Solved – Analyzing Ranked Data: Correlation and Factor Analysis

factor analysisrrankingspearman-rho

I had survey respondents rank a series of items in order of importance, from 1 to 7. So, if a respondent assigned a score of 1 to one variable, then none of the other variables could get a 1 as well. The dataset is replicated in test.data below. I have three questions:

  1. Should I interpret this as ranked data rather than interval data? I
    think so, but I am not sure.
  2. If they are ranked data, is it sensible to use either the Wilcoxon-Mann-Whitney U or Kruskal-Wallis test to test for differences in median (?) rankings depending on the levels of the predictor variable?
  3. If they are ranked data, could I construct a correlation matrix using Spearman's Rho?
  4. If that is possible, could I use a factor analysis on that correlation matrix to possibly reduce the dataset and measure some hypothesized underlying constructs?

I have tried to do these steps basicallly using the steps below, although I see now that there is a paper and an R package suggesting the possibility of performing factor analysis on ranked data.

R Package For Ranking Data
Yu, Lam and Lo 2005

Thank you for your suggestions.

library(psych)
#Create Data frame
test.data<-replicate(10, sample(seq(1,6,1), replace=F))

#transpose
test.data<-t(test.data)

#data frame
test.data<-data.frame(test.data)

#Provide names
names(test.data)<-c('item1', 'item2', 'item3', 'item4', 'item5', 'item6’)

#Some predictors
test.data$gender<-factor(sample(c('M', 'F'), replace=T,size=10))
    test.data$position<-factor(sample(c('Journ', 'Pol'), replace=T, size=10))

#Correlation Matrix
cor.matrix<-cor(test.data[,1:6], method=c('spearman'))

#Factor Analysis
plot(eigen(cor.matrix)$values, type='o')

fa(cor.matrix, method='pa', rotate='none', nobs=nrow(test.data))

#Kruskal-Wallis or Mann-Whitney depending on predictor levels
lapply(test.data[,1:6], function(x) kruskal.test(x~position, data=test.data))

Best Answer

  1. Yes. However, not very seldom rankings are treated as interval data and are analyzed by parametric procedures (such as ANOVA). For example, this is customarily done in classic conjoint analysis. Conceptually, psychometrically, rankings are ordinal while ratings are potentially interval (albeit often cautiously treated as ordinal as well). Still, statistically both are just numbers on a quantititative scale, therefore unless specifically statistical assumptions are strongly violated they could be processed in the same manner.
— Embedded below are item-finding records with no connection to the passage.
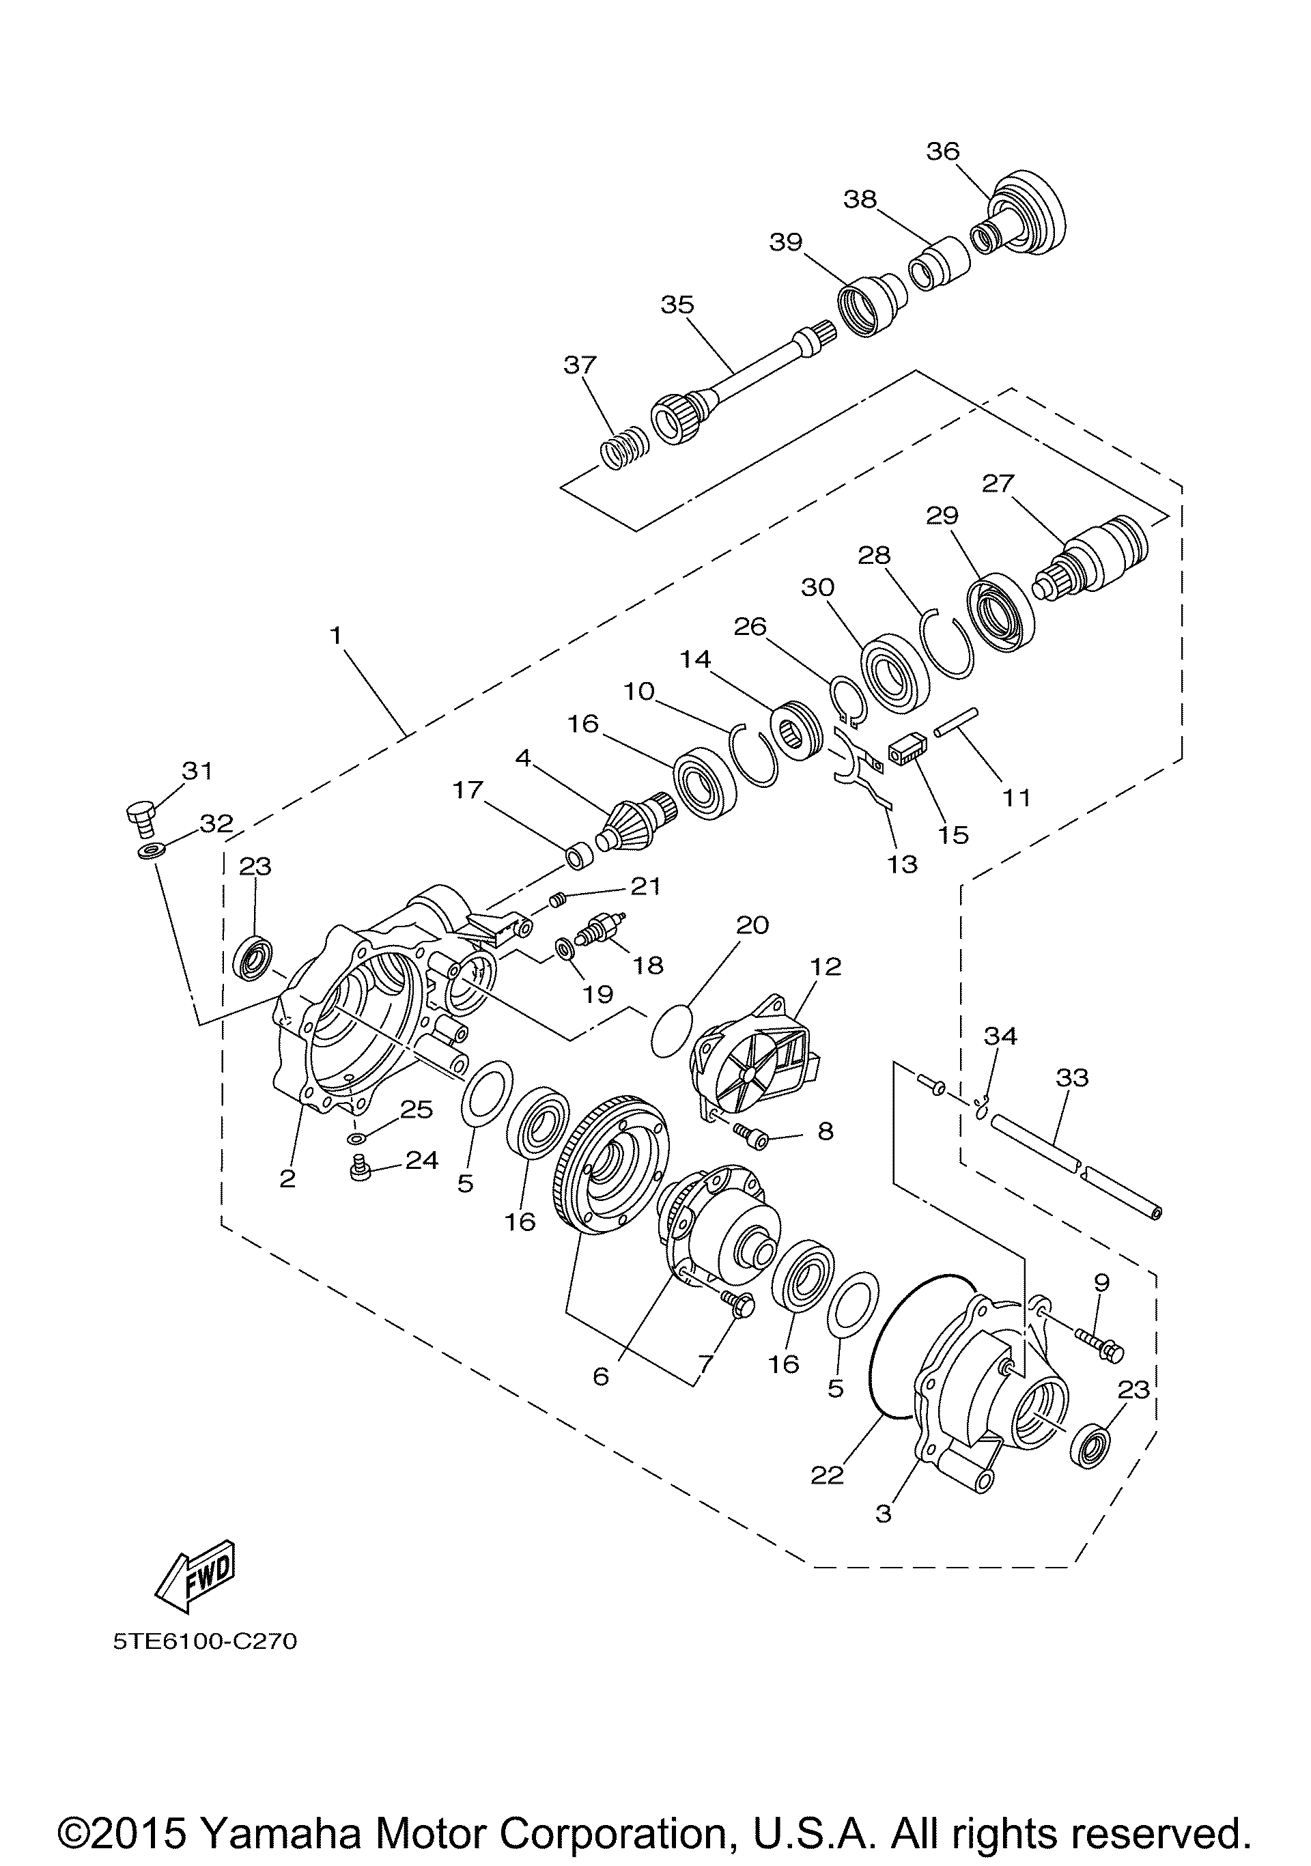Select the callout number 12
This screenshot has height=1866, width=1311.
tap(825, 966)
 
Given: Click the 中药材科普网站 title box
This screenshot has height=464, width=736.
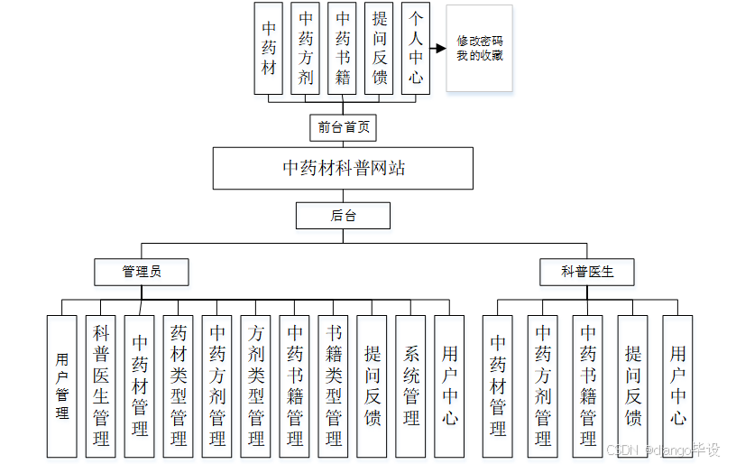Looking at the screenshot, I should click(x=343, y=168).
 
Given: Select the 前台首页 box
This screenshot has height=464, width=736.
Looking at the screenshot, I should click(x=343, y=127).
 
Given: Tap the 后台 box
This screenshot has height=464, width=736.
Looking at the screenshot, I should click(x=343, y=216).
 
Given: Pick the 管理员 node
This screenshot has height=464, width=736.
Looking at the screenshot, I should click(x=142, y=271).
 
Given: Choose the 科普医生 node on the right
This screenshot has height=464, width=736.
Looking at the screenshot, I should click(x=586, y=271).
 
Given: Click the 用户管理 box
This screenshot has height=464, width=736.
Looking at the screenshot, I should click(x=62, y=385).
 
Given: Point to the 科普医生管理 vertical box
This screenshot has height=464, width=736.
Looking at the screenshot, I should click(x=101, y=385).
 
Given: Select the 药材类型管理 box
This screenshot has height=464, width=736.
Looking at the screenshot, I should click(x=179, y=385).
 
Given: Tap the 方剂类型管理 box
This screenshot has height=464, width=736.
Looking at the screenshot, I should click(x=256, y=385).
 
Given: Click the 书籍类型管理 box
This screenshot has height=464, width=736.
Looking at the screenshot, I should click(x=334, y=385).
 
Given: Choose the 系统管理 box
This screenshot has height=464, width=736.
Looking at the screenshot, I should click(x=411, y=385).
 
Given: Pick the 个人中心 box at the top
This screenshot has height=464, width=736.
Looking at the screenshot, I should click(x=415, y=49).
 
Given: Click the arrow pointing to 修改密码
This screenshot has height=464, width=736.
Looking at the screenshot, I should click(x=438, y=49).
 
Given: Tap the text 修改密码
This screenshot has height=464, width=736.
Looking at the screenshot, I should click(x=479, y=42).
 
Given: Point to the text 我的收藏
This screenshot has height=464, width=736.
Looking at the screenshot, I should click(x=479, y=56).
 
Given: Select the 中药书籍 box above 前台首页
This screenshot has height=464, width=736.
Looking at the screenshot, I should click(x=343, y=49).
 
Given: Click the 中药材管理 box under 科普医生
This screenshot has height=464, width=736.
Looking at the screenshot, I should click(x=498, y=385).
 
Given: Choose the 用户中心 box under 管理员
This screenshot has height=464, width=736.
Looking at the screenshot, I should click(x=450, y=385).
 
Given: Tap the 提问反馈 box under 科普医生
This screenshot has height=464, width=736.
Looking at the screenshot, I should click(x=633, y=385).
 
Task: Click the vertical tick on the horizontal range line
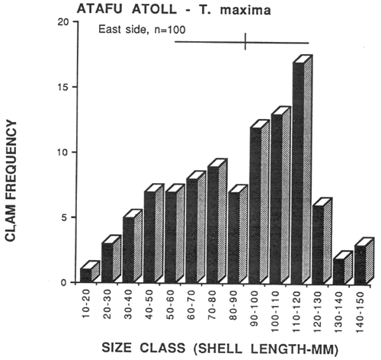(x=245, y=42)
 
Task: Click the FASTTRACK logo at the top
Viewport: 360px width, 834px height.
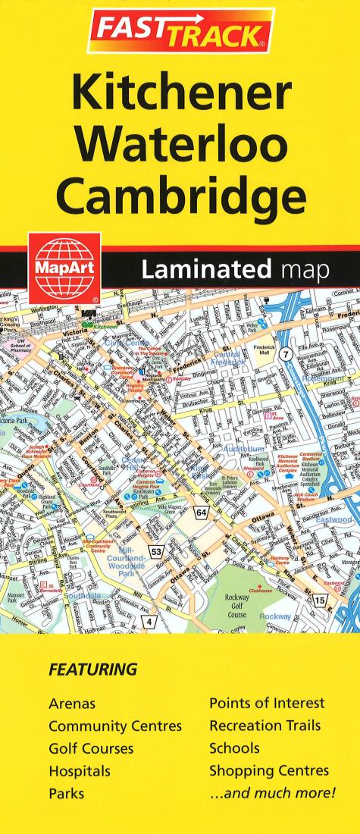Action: (180, 31)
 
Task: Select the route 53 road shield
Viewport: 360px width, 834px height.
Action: (155, 551)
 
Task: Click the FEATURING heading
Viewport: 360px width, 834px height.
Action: (92, 670)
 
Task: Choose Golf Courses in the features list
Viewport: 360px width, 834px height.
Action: (91, 749)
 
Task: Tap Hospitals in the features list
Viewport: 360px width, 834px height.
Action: (80, 772)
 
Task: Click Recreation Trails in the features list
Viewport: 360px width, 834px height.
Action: (265, 726)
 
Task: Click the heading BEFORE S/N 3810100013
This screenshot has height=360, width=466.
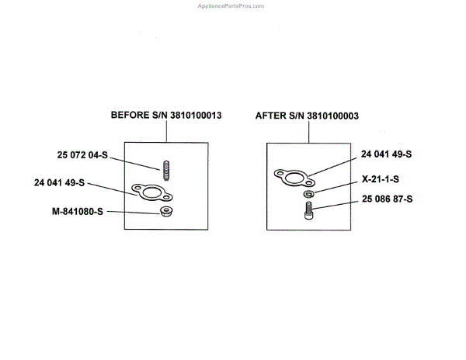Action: click(x=166, y=115)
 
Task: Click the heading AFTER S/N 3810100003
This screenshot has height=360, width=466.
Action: click(x=307, y=115)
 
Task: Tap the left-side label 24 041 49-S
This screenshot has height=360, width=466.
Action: click(x=59, y=183)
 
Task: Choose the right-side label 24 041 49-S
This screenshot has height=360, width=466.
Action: click(x=387, y=154)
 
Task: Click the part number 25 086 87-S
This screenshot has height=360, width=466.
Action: click(x=387, y=200)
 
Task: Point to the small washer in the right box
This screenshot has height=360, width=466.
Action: click(x=308, y=193)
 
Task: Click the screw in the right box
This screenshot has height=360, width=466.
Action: click(x=308, y=209)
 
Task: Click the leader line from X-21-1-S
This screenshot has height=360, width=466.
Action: click(x=336, y=185)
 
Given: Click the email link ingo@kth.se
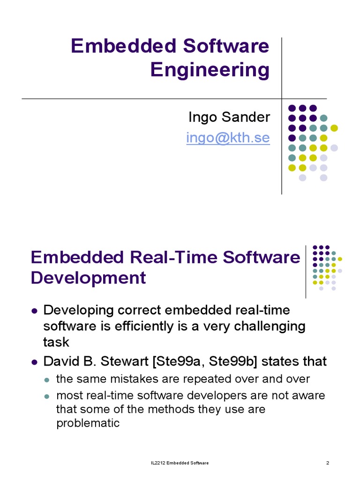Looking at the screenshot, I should click(228, 138).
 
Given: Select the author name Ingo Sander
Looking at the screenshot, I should click(229, 117).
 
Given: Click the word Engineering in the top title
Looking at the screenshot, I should click(210, 70).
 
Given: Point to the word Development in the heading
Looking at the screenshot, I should click(88, 278).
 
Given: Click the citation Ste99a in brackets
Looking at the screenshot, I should click(172, 361).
Especially by a univariate analysis. Note that if somebody considers each of the 6 variables that you generated in your example separately he will not be able to say whether they are “rankings” or “ratings”.
  2. Yes. However, those tests are sensible with interval data either.
  3. Yes. However, Spearman is sensible with interval data either, to capture nonlinear monotonic relationship.
  4. No. Classic (linear) factor analysis is only for Pearson correlation (and similar SSCP-type measures, read also). Spearman is based on nonlinearly transformed values, ranks (not your original "ranks", rankings - but the ones the procedure internally produces). Linear FA will erroneously "think" that those transformed values are the original values or are linearly transformed original values and will "uncover" linear underlying constructs which actually are not linear or even do not exist in your actual data. So use Pearson - if you dare to see the rakings data as ratings data. Alternatively, there exist special factor analytic procedures for categorical data, such as factor analysis on polychoric correlations, IRT factor analysis, PCA with optimal scaling (CATPCA).

Whatever factor analysis or other multivariate analysis you do on the rankings data you should be aware that the ordered multinomial (no ties) nature of ranking task induces negative correlations in the the data. In your code, for example, you generate 6 variables which are random ranking from 1 to 6. Expected correlations between the variables will be all -1/(6-1) = -0.2. (See also, about compsitional data in general>) If these were ratings, the expected correlations would be all 0. I’m speaking of the baseline or background correlations – expected in the absence of substantive factors of interest. The presence of a background general factor does not preclude doing factor analysis, generally, but it may be a complex issue – how to deal with it the best way.